Here are some helpful tips to maximize your experience with using NeurEco.

Validation data: The foundation#

The validation set plays a crucial role during the learning process as it stops the enrichment when overfitting is detected. If such a set is not chosen carefully it can lead to a building process stopping prematurely or on the contrary to an overfitting issue with an oversized network. The automated selection made by NeurEco is usually what suits best the learning process. But on some occasions the end-result may be sensitive to the validation data percentage setting. If the resulting model is not satisfactory it might be helpful to explore this setting. If you prefer to provide the validation dataset yourself, it is crucial that it represents well how the model would be used with new data.

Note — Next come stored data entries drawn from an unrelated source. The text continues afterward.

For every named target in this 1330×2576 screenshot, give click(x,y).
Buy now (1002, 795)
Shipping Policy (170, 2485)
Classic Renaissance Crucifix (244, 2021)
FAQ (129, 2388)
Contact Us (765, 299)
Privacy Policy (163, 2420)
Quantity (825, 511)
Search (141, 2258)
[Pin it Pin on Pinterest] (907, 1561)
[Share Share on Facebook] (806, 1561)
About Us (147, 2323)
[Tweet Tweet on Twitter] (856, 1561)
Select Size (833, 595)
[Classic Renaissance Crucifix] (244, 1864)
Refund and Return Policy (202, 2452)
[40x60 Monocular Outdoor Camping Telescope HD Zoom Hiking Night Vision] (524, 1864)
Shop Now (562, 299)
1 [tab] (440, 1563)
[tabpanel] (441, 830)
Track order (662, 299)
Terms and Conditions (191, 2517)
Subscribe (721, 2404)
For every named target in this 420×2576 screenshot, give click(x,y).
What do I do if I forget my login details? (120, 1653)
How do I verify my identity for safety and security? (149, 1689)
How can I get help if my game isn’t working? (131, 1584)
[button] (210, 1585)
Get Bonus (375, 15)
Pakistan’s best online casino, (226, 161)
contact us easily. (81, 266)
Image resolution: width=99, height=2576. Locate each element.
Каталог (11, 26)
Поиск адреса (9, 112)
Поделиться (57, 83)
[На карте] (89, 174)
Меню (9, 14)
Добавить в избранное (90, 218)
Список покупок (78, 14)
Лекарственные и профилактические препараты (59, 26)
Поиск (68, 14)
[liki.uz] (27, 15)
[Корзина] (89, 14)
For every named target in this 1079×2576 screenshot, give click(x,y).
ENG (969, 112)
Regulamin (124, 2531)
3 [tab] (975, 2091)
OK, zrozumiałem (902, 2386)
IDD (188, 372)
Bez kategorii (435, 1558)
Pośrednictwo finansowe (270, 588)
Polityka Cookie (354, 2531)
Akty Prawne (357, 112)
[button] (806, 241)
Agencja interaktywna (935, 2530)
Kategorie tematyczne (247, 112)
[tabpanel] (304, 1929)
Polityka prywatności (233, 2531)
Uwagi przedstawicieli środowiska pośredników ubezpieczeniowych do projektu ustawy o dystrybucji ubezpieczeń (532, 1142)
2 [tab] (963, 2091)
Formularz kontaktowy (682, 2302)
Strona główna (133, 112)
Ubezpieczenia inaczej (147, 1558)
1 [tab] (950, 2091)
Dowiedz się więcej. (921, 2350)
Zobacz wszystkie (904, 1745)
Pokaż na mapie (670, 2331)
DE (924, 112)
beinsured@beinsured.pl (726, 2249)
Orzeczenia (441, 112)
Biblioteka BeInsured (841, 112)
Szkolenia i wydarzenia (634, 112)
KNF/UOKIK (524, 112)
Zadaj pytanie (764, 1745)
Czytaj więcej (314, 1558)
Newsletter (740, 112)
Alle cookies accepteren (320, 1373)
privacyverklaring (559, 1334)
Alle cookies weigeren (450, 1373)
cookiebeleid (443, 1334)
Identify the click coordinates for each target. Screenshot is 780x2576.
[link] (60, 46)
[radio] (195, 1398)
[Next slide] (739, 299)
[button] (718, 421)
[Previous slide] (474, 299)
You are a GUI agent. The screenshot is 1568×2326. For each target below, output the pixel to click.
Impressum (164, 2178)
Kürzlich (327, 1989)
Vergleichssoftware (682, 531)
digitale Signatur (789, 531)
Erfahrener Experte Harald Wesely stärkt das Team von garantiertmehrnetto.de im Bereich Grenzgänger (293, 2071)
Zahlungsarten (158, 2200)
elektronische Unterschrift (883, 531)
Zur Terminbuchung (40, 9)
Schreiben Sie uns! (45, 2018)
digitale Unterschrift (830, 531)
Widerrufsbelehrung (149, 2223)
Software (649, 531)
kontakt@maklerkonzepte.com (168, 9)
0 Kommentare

For example, suppose we’re dealing with data deriving from time-series (a sensor measuring a quantity for example) and getting access to several trajectories to form the learning and validation sets. One approach is to select individual points in every trajectory and assign them to validation. This would likely lead to overfitting as each of these points would have very similar neighbors among the learning set. A more pertinent approach to select the validation data would be to pick entire trajectories and add them to the validation set.

Another important aspect of this selection is the notion of convex hull. If possible, provide a learning set that contains the points forming the convex hull of both the validation and test data.

Normalization is important: Choose wisely#

Output normalization is particularly sensitive as it can change the cost function.

Set normalize per feature to true if trying to fit targets of different natures (temperature and pressure for example) and want to give them equivalent importance.

Set normalize per feature to false if trying to fit quantities of the same kind (a set of temperatures for example) or a field.

If neither of these options suits you, do not hesitate to normalize your data your own way prior to feeding them to NeurEco (and deactivate output normalization). The input normalization is by default tuned to suit NeurEco. Once again, if dealing with inputs of the same nature (a field for example) do not hesitate to switch “normalize per feature” to false.

../_images/NeurEcoNormalization.png

NeurEco Normalization#

Explore Checkpoints#

NeurEco saves the intermediate models into checkpoint throughout the learning process. These can be useful to you for the following reasons:

  • Some building processes might take a long time. It may happen that the model is already sufficiently efficient, but the enrichment process lasts longer to reach slightly better accuracy. In that case you can start exploring the capabilities of the model using existing checkpoints.

  • It may happen that the end-result of the model is slightly overfitting the data. In that case, do not hesitate to check if a checkpoint does not offer better prediction capabilities.

Any model available in the checkpoint can be exported in all supported formats.